## Passage shown
Teaching on the Third Sunday of Great Lent. On Bearing the Cross
“If any man will come after Me, let him deny himself, and take up his cross, and follow Me,” said the Lord to His disciples, having called them before Him, as we heard today in the Gospel.
Beloved brethren! We also are disciples of our Lord Jesus Christ, for we are Christians. We also have been called before the face of the Lord into this holy temple in order to hear His teaching. We stand before the Lord; His gaze is directed toward us. Before Him our souls are laid bare; our secret thoughts and hidden feelings are manifest to Him. He sees all our intentions; He sees the righteousness and the sins committed by us from our youth; He beholds our entire life, both past and future. That which we have not yet done is already written in His book. He foresees the hour of our passage into immeasurable eternity and proclaims to us for our salvation His all-holy commandment:
“Whosoever will come after Me, let him deny himself, and take up his cross, and follow Me.”
By the power of living faith let us lift up the eye of our mind toward the Lord—and we shall behold Him, behold Him Who is everywhere present, Who is here with us! Let us open our heart, rolling away from its entrance the heavy stone of hardness. Let us hear, examine, accept, and make our own the teaching of our Lord.
What does it mean to deny oneself?
To deny oneself means to abandon a sinful life. Sin, through which our fall occurred, has embraced our whole nature so completely that it has become as though natural to us. Thus renunciation of sin becomes renunciation of our fallen nature; and renunciation of our fallen nature is renunciation of ourselves.
Eternal death, which struck our soul, has become for us life. It demands its food—sin; its delight—sin. By such food and delight eternal death maintains its dominion over man. Yet fallen man considers the development of this dominion of death within himself to be the development and progress of life.

## Information supplied
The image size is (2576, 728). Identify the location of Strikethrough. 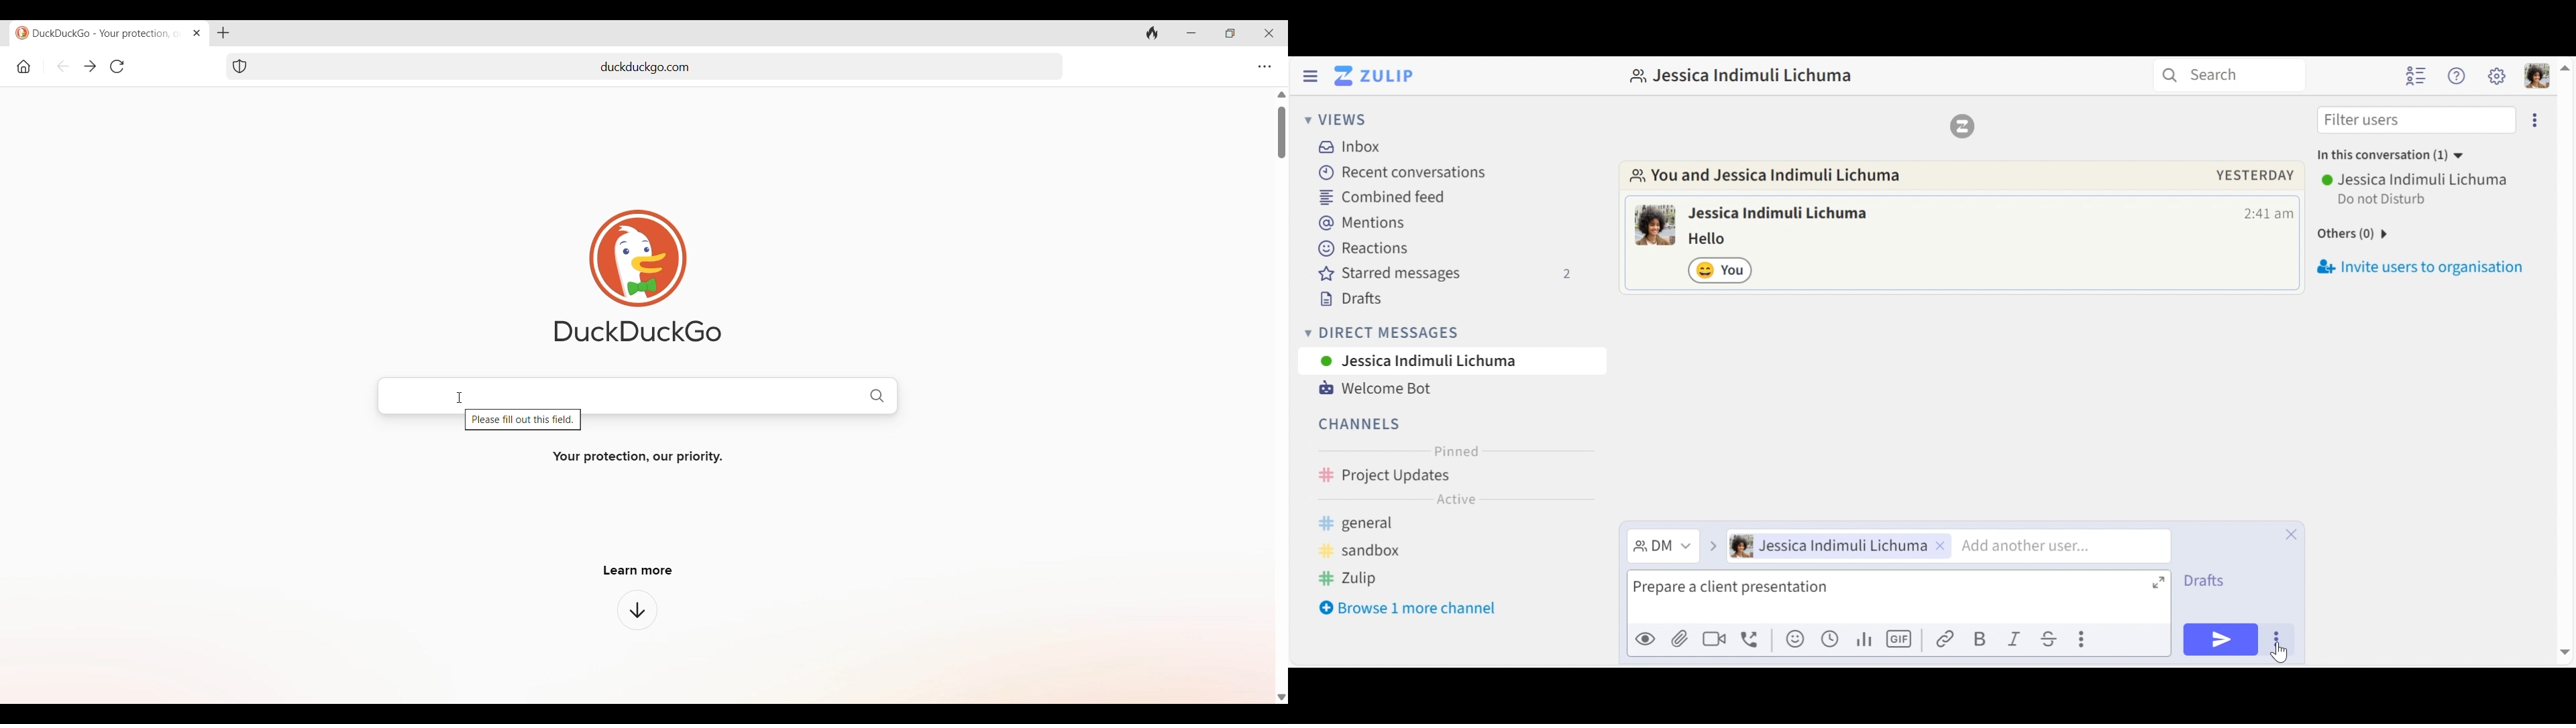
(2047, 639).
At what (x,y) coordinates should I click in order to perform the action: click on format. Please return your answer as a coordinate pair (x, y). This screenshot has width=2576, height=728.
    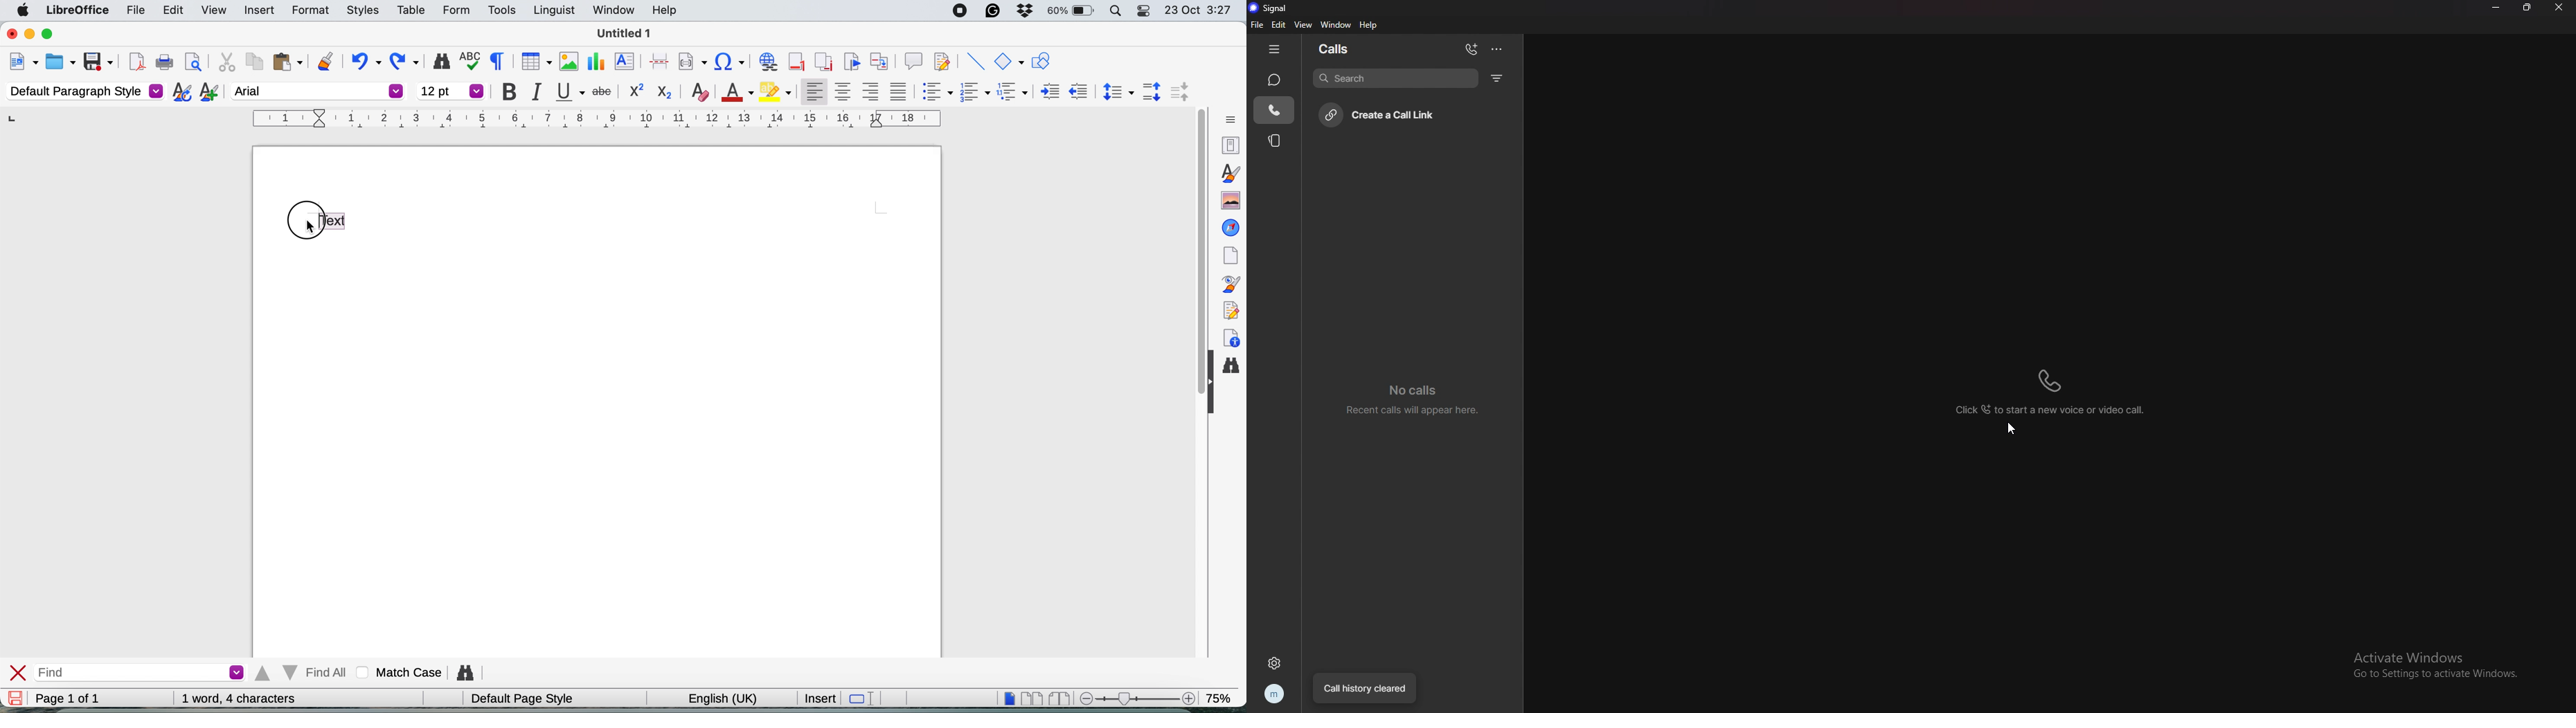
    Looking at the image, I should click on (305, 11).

## Written request
Answer these from the sermon on bearing the cross:
(a) Into what place does the sermon say the listeners have been called to hear the Lord's teaching?
(b) What does the sermon say it means to deny oneself?
(c) What does eternal death demand as its food?
The material has nothing to do with the sermon on bearing the cross.

## Task answer
(a) Into this holy temple.
(b) To abandon a sinful life.
(c) Sin.